Queensland Theatre Company breathe life back into the beloved Australian TV series Mother and Son as they present the live-on-stage adaptation at QPAC.
The original writer of the series Geoffrey Atherden wrote the stage adaptation; not as a direct copy and paste, but brought the play into the now with the use of mobile phones and other contemporary cultural references. The use of projected skype calls between Maggie, her grandchildren, son, and daughter-in-law also upgraded the script. I have to give a nod to whoever came up with the idea of ‘video the kids once’ and not have them be part of the live cast every night. The producer, I’m sure was delighted.
It was lovely to see Atherden take a bow at the opening night curtain call. Often playwrights are the unsung heroes to many stage plays and it is apt that he be given recognition for his contribution to the Australian entertainment industry.
The storyline follows Arthur as he tries to plan for a special (and much deserved) vacation away with his new girlfriend Anita, while the forces of the universe, ie. Maggie and his scheming brother (whose apple doesn’t fall far from the tree), blow all sorts of obstacles into his path.
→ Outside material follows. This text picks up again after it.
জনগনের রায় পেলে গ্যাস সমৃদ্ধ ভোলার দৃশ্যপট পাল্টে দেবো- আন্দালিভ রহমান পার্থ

With such an iconic hit sitcom, it is hard to divorce Ruth Cracknell and Garry McDonald from the lead roles, but enough time has passed for us to enjoy these characters anew with actors who bring their own flavor to the roles while keeping the essence of the characters they portray.
Noeline Brown does a brilliant job as the absent minded Maggie Beare, and Darren Gilshshenan as the dutiful overworked and under-appreciated son Arthur. Playing Robbie, the dentist and Maggie’s most beloved son, is Rob Carlton, who was superb in the role, as was Nikki Wendt playing the role of Robbie’s wife Liz. She’s the type of character you love to hate, and had a very strong presence onstage.
Playing Arthur’s girlfriend Anita is Rachel Beck, who is very well versed in the Australian sitcom style, although she has spent the last few years as one of Australia’s leading ladies of musical theatre. It was also lovely to see Robyn Arthur play a small but well played comic role as one of the ladies in the respite centre.
The set (designed by Shaun Gurton), was placed in the kitchen and living areas of Maggie’s house. With the exposed set behind, I wonder if this was a designer’s nod to the TV set, and the intention to give off the feeling that we were part of the studio audience.
Overall, a nice trip down memory lane, yet can stand alone as enjoyable night even if you haven’t seen the show.